03. Transformations with dbt and Spark¶
⏱️ Estimated time: 24 min | Level: intermediate
ELI5 callback: In the car factory, the loading dock sets arrival rhythm, the conveyor belt sets work rhythm, the showroom exposes finished output, the reject bin protects trust, and the manifest explains every move. This file teaches who cleans and reshapes the parts.
Start with business meaning, not syntax¶
See. Transformation is where raw records become business meaning.
ETL transforms before loading into the analytical store.
ELT loads first, then transforms inside the warehouse or lakehouse.
ELT usually wins when storage is cheap and SQL talent is abundant.

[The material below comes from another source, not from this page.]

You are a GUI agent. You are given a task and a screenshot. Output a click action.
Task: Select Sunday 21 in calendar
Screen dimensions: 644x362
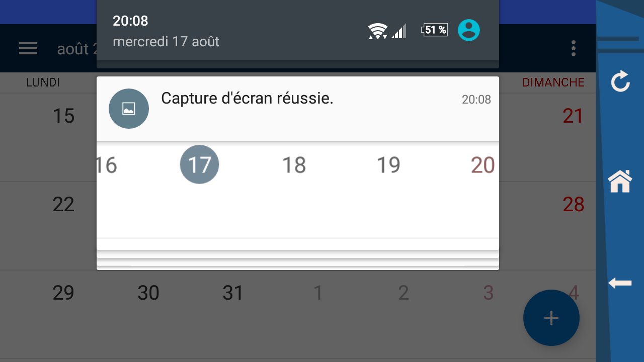point(574,116)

ETL still matters when privacy, cost, or preprocessing demands it.
So what to do?
Keep raw data untouched whenever policy allows.
That gives you replay and audit flexibility.
Then build clean layers with clear contracts.
dbt shines for SQL-first teams and warehouse-native models.
Spark shines when data volume or logic outgrows simple SQL.
Python and Scala bring power, but also more surface area.
SQL stays easier for analysts to review.
Code stays better for custom parsing and heavy algorithms.
Simple, no?
Pick the smallest engine that meets scale and logic needs.
Transformation should reveal business entities, not tool preference.
Naming, testing, and freshness matter as much as syntax.
Model layers and job boundaries clearly¶
dbt organizes logic as models with dependencies and tests.
That creates readable DAGs inside the transformation layer.
Incremental models save money when only recent partitions change.
Snapshots preserve slowly changing records for audits and dimensions.
Spark jobs excel at wide scans and complex joins.
Partitioning and shuffle control decide whether jobs finish or crawl.
Now watch.
A bad join key can burn huge money quickly.
A good data model cuts compute more than clever tuning.
┌──────────┐ ┌────────────┐ ┌───────────┐ │ Raw data │──▶│ Staging │──▶│ Mart SQL │ └──────────┘ └────────────┘ └───────────┘ │ └──────────────▶┌────────────┐ │ Spark job │──▶ Curated files └────────────┘
Use staging models to standardize types and field names.
Use intermediate models to express reusable business logic.
Use marts to serve final team-facing datasets.
Keep one responsibility per model where possible.
Giant models become impossible to debug.
Giant Spark jobs become impossible to trust.
Refactor logic when lineage becomes muddy.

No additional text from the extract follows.